Your goal
Reproduce the rows below word for word, from the first one through the line containing "[x=375, y=20]", with that line included.

Recorded data
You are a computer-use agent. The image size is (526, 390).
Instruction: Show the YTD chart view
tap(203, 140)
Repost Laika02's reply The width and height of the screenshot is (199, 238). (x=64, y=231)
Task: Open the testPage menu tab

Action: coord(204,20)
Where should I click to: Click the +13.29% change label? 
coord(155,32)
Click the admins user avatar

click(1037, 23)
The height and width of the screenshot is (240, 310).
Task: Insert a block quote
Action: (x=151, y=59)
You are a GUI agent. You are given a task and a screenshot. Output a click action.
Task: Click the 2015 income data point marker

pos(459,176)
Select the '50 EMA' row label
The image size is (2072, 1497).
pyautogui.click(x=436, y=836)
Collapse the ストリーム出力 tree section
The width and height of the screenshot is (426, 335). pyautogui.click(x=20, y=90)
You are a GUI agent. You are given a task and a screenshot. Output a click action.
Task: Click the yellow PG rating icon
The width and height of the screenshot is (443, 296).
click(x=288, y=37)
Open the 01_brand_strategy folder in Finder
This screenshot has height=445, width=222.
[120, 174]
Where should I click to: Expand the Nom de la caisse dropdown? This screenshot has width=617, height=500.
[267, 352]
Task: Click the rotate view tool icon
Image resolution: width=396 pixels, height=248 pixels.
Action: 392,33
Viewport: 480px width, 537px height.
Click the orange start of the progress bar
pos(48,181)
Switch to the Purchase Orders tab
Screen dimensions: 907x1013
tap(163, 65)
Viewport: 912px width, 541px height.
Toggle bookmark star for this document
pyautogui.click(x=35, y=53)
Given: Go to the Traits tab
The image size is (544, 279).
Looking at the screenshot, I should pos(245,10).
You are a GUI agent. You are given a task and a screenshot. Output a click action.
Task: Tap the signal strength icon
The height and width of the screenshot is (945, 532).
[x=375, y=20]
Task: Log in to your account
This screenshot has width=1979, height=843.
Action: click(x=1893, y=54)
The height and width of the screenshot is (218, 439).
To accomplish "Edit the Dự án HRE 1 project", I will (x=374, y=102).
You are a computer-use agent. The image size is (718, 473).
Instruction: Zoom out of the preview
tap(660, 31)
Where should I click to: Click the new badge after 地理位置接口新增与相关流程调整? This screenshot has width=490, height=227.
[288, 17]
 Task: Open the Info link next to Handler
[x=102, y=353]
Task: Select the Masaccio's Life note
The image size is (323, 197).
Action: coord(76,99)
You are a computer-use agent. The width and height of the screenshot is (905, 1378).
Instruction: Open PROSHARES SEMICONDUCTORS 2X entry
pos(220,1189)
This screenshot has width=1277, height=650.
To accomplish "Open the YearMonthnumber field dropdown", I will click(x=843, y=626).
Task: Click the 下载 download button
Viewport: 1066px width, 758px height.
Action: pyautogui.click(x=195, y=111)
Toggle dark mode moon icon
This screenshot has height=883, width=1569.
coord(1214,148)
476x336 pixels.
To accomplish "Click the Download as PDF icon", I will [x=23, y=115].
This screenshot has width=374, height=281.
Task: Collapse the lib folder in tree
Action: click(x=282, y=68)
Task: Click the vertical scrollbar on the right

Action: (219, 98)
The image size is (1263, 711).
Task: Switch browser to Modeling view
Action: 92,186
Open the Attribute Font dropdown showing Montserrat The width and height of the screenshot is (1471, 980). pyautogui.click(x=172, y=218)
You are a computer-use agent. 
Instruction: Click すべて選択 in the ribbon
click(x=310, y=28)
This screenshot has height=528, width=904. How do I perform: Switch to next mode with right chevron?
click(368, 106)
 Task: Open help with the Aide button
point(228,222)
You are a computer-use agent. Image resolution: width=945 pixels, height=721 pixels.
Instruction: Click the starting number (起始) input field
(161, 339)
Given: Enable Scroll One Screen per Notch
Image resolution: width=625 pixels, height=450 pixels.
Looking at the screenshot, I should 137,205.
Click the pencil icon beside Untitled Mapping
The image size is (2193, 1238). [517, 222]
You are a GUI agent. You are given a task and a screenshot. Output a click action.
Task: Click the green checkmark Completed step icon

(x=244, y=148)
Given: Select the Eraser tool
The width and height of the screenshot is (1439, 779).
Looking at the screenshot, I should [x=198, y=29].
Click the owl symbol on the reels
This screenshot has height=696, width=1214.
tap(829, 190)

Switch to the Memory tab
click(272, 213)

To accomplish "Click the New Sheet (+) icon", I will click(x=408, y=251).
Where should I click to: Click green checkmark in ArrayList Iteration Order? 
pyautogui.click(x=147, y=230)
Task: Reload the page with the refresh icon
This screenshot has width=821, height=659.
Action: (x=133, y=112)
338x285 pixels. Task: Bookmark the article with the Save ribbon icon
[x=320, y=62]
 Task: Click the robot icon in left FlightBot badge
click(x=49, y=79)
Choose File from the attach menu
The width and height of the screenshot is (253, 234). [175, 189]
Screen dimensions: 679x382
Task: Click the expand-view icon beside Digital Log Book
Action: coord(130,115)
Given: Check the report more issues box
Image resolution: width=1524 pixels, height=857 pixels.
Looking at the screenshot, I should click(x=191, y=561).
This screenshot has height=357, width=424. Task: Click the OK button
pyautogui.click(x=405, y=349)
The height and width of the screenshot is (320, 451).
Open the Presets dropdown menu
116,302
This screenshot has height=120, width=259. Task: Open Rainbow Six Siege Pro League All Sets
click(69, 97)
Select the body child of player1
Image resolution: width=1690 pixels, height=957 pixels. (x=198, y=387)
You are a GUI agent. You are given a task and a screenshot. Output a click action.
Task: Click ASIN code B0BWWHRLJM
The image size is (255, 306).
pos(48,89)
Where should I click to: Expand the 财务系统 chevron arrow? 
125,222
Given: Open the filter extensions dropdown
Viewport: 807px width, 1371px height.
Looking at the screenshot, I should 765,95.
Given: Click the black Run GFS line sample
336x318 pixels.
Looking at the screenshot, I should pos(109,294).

Written reply
You are a computer-use agent. The image size is (526, 390).
Instruction: Show the YTD chart view
tap(203, 140)
Repost Laika02's reply The width and height of the screenshot is (199, 238). (x=64, y=231)
Task: Open the testPage menu tab

Action: coord(204,20)
Where should I click to: Click the +13.29% change label? 
coord(155,32)
Click the admins user avatar

click(1037, 23)
The height and width of the screenshot is (240, 310).
Task: Insert a block quote
Action: (x=151, y=59)
You are a GUI agent. You are given a task and a screenshot. Output a click action.
Task: Click the 2015 income data point marker

pos(459,176)
Select the '50 EMA' row label
The image size is (2072, 1497).
pyautogui.click(x=436, y=836)
Collapse the ストリーム出力 tree section
The width and height of the screenshot is (426, 335). pyautogui.click(x=20, y=90)
You are a GUI agent. You are given a task and a screenshot. Output a click action.
Task: Click the yellow PG rating icon
The width and height of the screenshot is (443, 296).
click(x=288, y=37)
Open the 01_brand_strategy folder in Finder
This screenshot has height=445, width=222.
[120, 174]
Where should I click to: Expand the Nom de la caisse dropdown? This screenshot has width=617, height=500.
[267, 352]
Task: Click the rotate view tool icon
Image resolution: width=396 pixels, height=248 pixels.
Action: 392,33
Viewport: 480px width, 537px height.
Click the orange start of the progress bar
pos(48,181)
Switch to the Purchase Orders tab
Screen dimensions: 907x1013
tap(163, 65)
Viewport: 912px width, 541px height.
Toggle bookmark star for this document
pyautogui.click(x=35, y=53)
Given: Go to the Traits tab
The image size is (544, 279).
Looking at the screenshot, I should pos(245,10).
You are a GUI agent. You are given a task and a screenshot. Output a click action.
Task: Tap the signal strength icon
The height and width of the screenshot is (945, 532).
[x=375, y=20]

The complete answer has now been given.